The Lakers heard ... coast.
On Monday afternoon, on the floor of a dusty new arena here, the crowds having thinned somewhat since February’s All-Star game, Jackson boosted himself into a sitting position on the scorer’s table.
Mostly free, or so it would seem, from the kidney stone that had weakened him for weeks, Jackson has been a breezier personality recently, even with the playoffs approaching and his team’s personality unchanged.
Regardless of where it ends -- or, more critically, how it ends -- no one will recall this season, three championships in, as anything more than an ungainly effort. And now, still entrenched in the second-to-last Western Conference playoff spot with three weeks of the regular season remaining, the Lakers are gearing for ... well, if Jackson only knew.
It gets complicated, from Kobe Bryant’s sore knee -- those close to the team say Jackson has asked Bryant if he shouldn’t rest for a game or two or three, and Bryant has declined -- to recurring defensive breakdowns.
“I think we’re trying to make it through the season in the best possible shape we can,” Jackson said, “with the least possible amount of effort or extenuating circumstances that could possibly happen to us. When they take my word, for example, that the most important thing for us to get through the season is good health, they’re taking it very literally.”

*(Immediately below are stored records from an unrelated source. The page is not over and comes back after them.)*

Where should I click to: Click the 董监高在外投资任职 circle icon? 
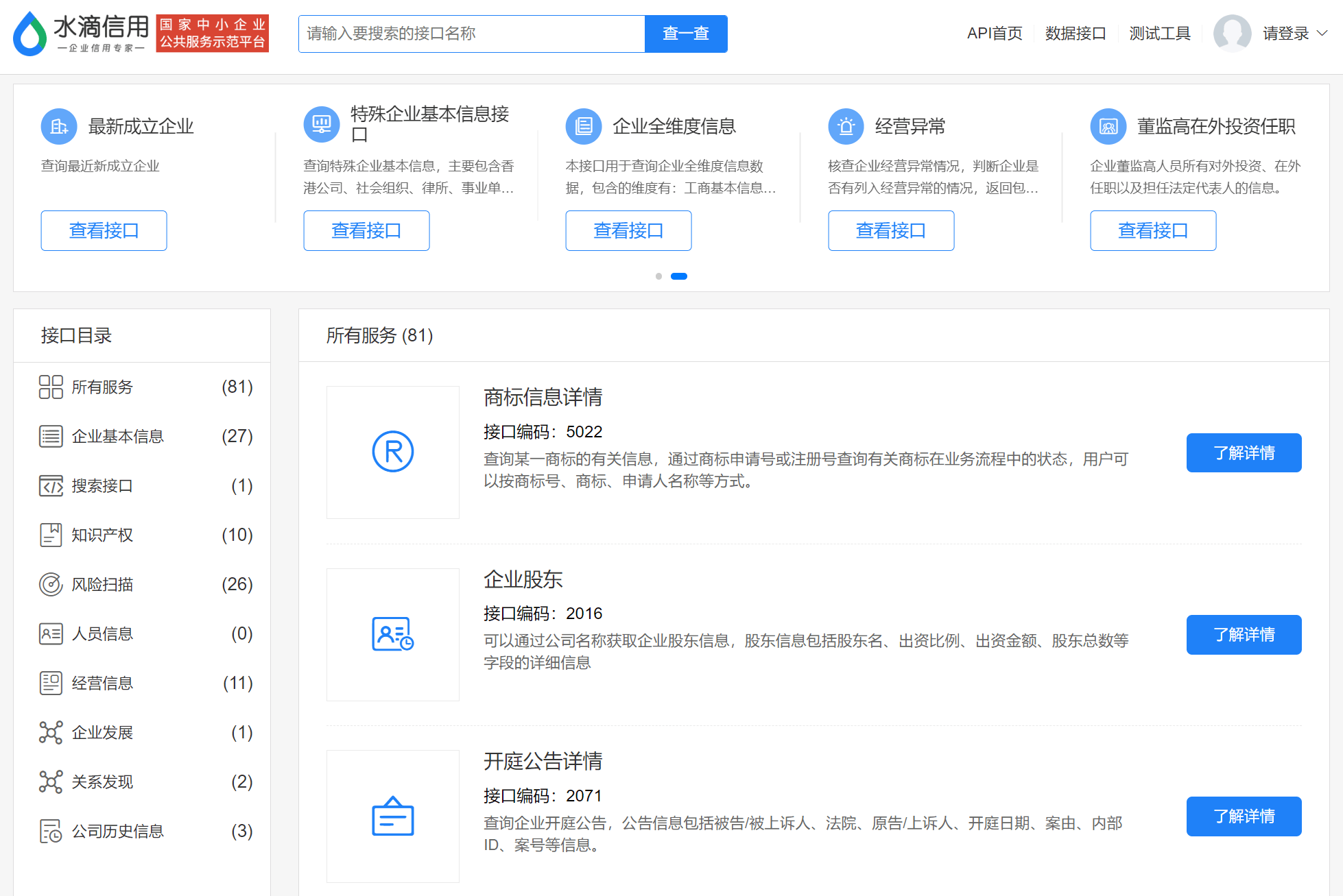[x=1108, y=126]
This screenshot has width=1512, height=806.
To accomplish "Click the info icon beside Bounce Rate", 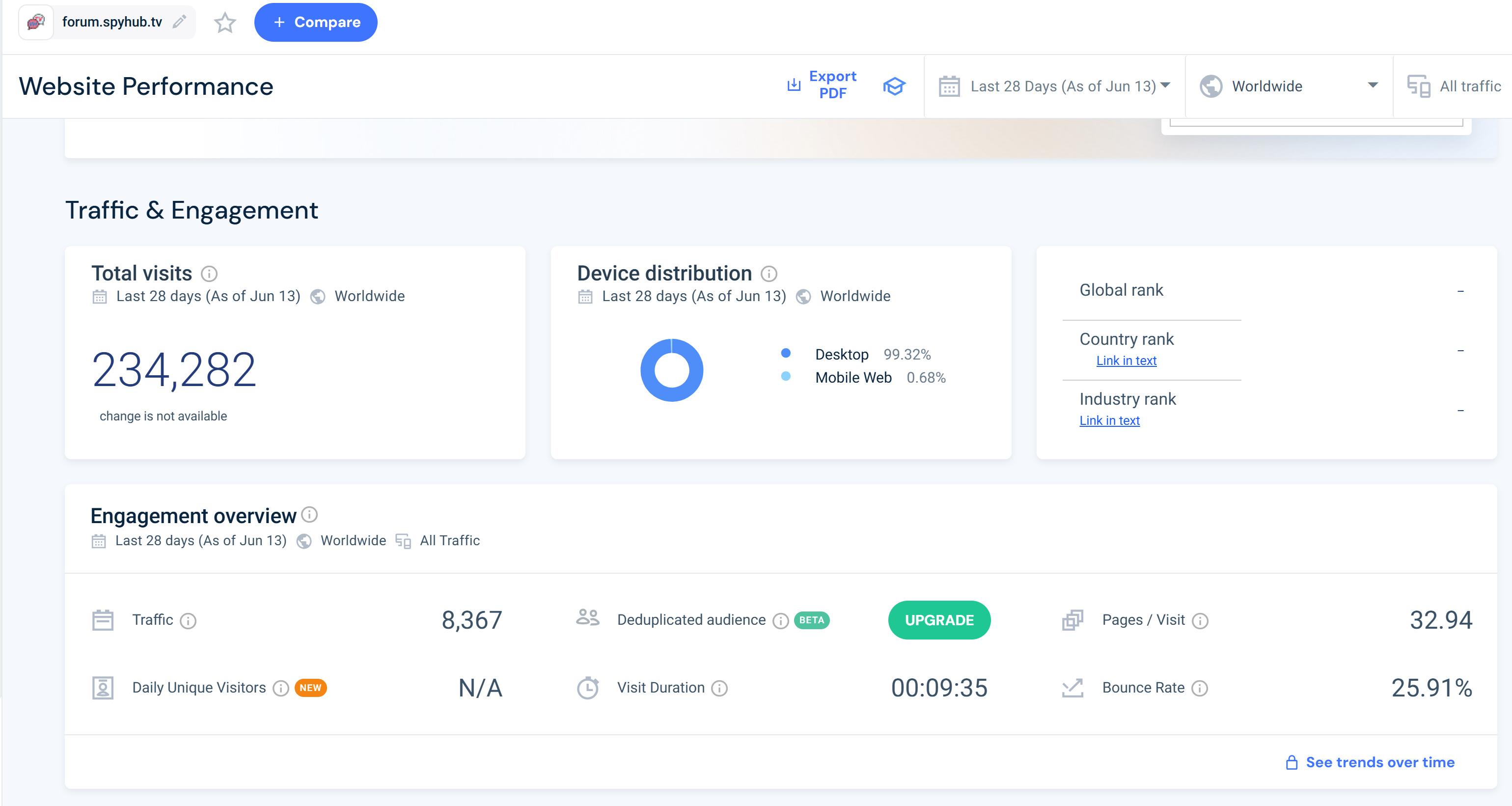I will [x=1200, y=688].
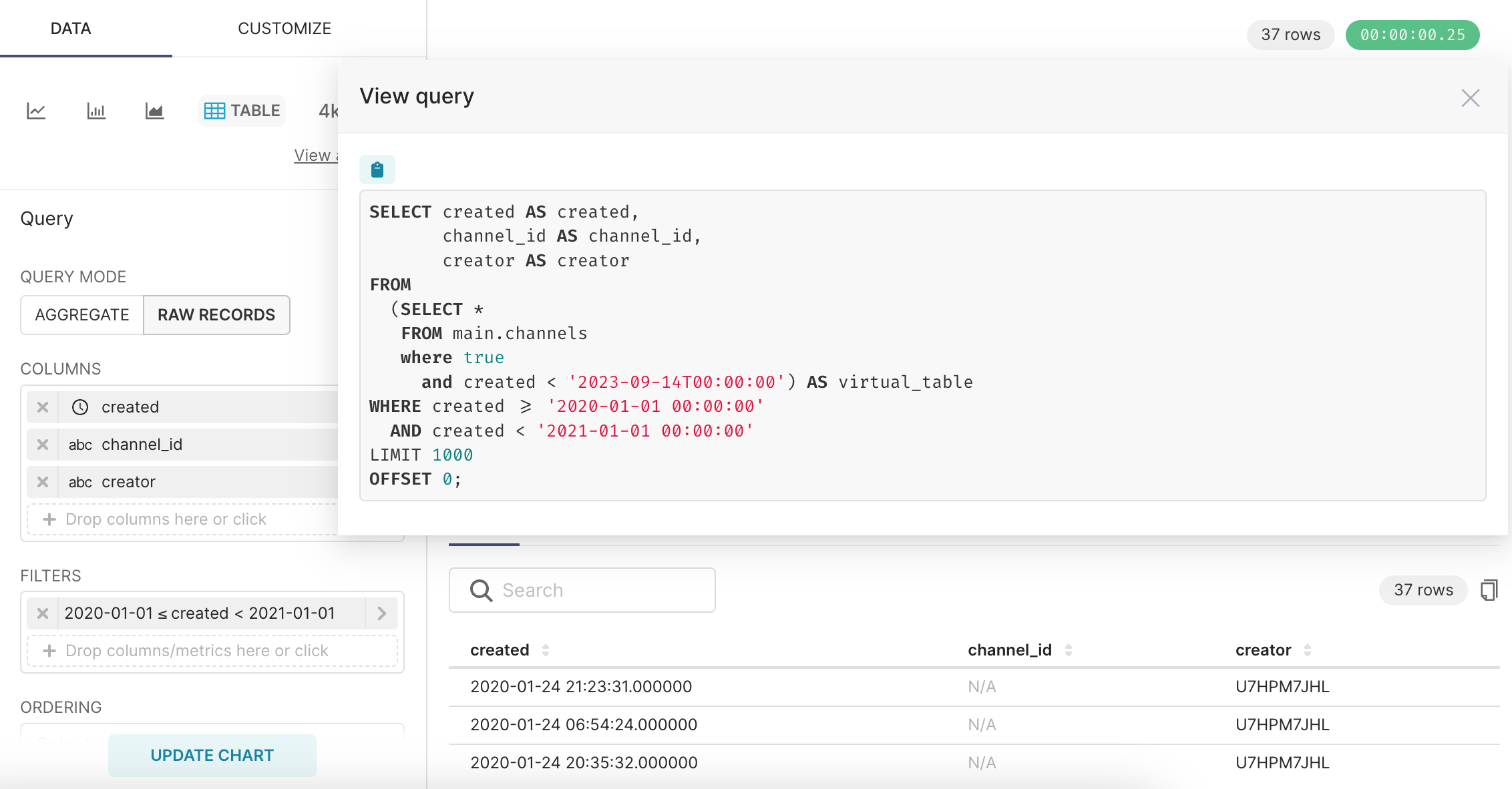Close the View query modal
The height and width of the screenshot is (789, 1512).
[1470, 97]
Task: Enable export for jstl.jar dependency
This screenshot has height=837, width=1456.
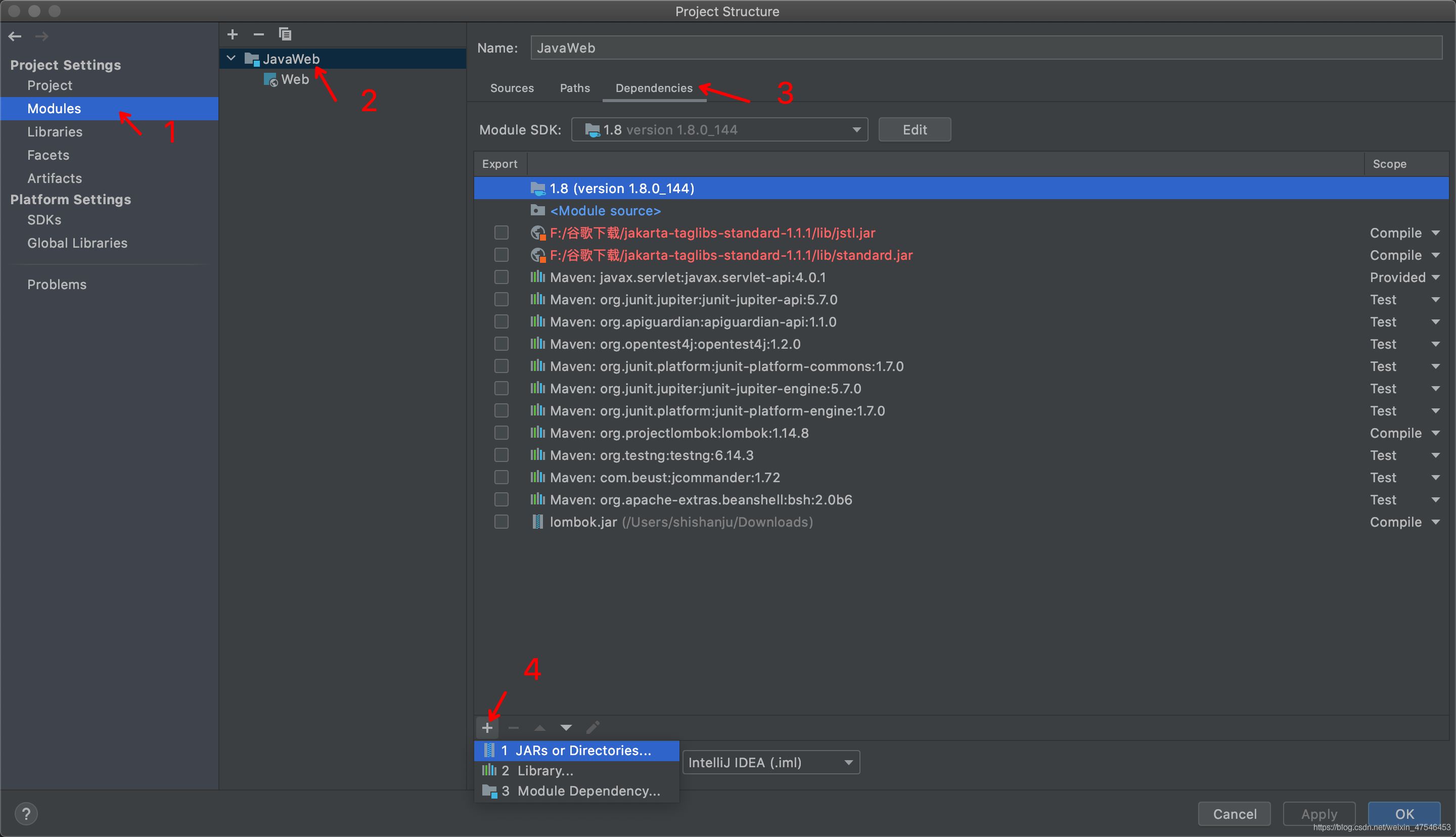Action: coord(500,232)
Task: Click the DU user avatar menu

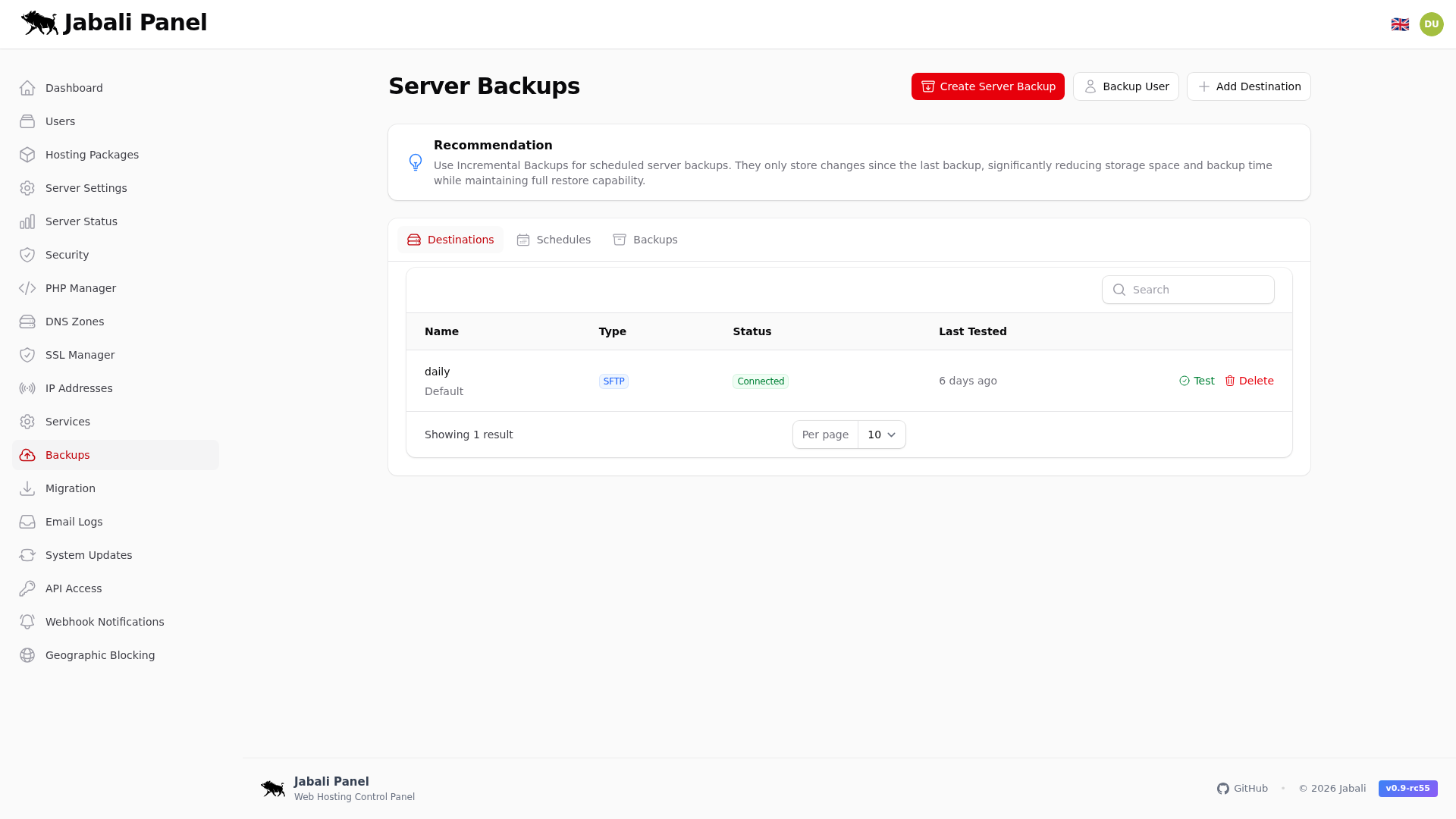Action: (x=1432, y=24)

He laughed. An important long weekend for conference standings and psychological twists concluded with two huge deficits, two scrappy little comebacks, two losses down the stretch.
The outcome: Sacramento 107, Lakers 99, followed three days later by San Antonio 98, Lakers 89.
“I can’t be super critical about it,” Jackson said. “But the accumulation of mistakes you make as a basketball team, it’s like the law of karma ... you can’t atone for the weight that goes behind them. I don’t know if we can get back to playing the kind of defense and offense that sits in our craw and doesn’t make us full of indigestion when we watch this kind of tape, like the game [Sunday]. We really have a lot of work to do to be a good playoff basketball team.”
So, they have three weeks to find their defensive souls and their offensive mechanics, in time to play perhaps the Kings or the Spurs in the first round.
“I think we can,” Jackson said. “I think it’s the level of activity more than anything else. It’s still activity. Even down the stretch [against San Antonio] with us playing as poorly as we did, a couple loose balls and rebounds we gather in, change the context of that game entirely. Those are the things we have to understand as a basketball team, where we have to play, and find that happy medium.
“It’s not unusual for a basketball team that’s veteran and [played] a lot of years on the floor together to feel the confidence of, ‘We can pull it together at some point in the playoffs.’ But we’ve got to have more assurances of that right now.”
A healthier Bryant likely would, for Jackson, be soothing enough, as Shaquille O’Neal gains on his early- and midseason injuries.
Instead, Bryant, leaning heavily on his left leg, has lost the touch for his jump shot and, lately, has failed to finish drives to the basket with his usual authority. He is 27 for 71 from the field in the last three games, and admitted Monday his right knee remains a bother.
“Certain parts of the game I can’t really turn it up,” he said.
He was hounded in Sacramento by Doug Christie and in San Antonio by Bruce Bowen. But Bryant missed open jumpers and three layups against the Spurs, who pulled away in the end.
“He’s hurting,” Jackson said. “He’s cushioning his way through. Probably most dramatically of any of our players, Kobe’s got to nurse his way through these games right now.”
Thirteen games remain, five in the next seven days. The Lakers play tonight against the Hawks and Wednesday night in Houston. The back-to-backs keep coming, faster than the playoff reminders even, and the priorities seemingly change by the quarter.
They say they believe. They say they believe nothing has changed.
“Why shouldn’t we?” Brian Shaw asked.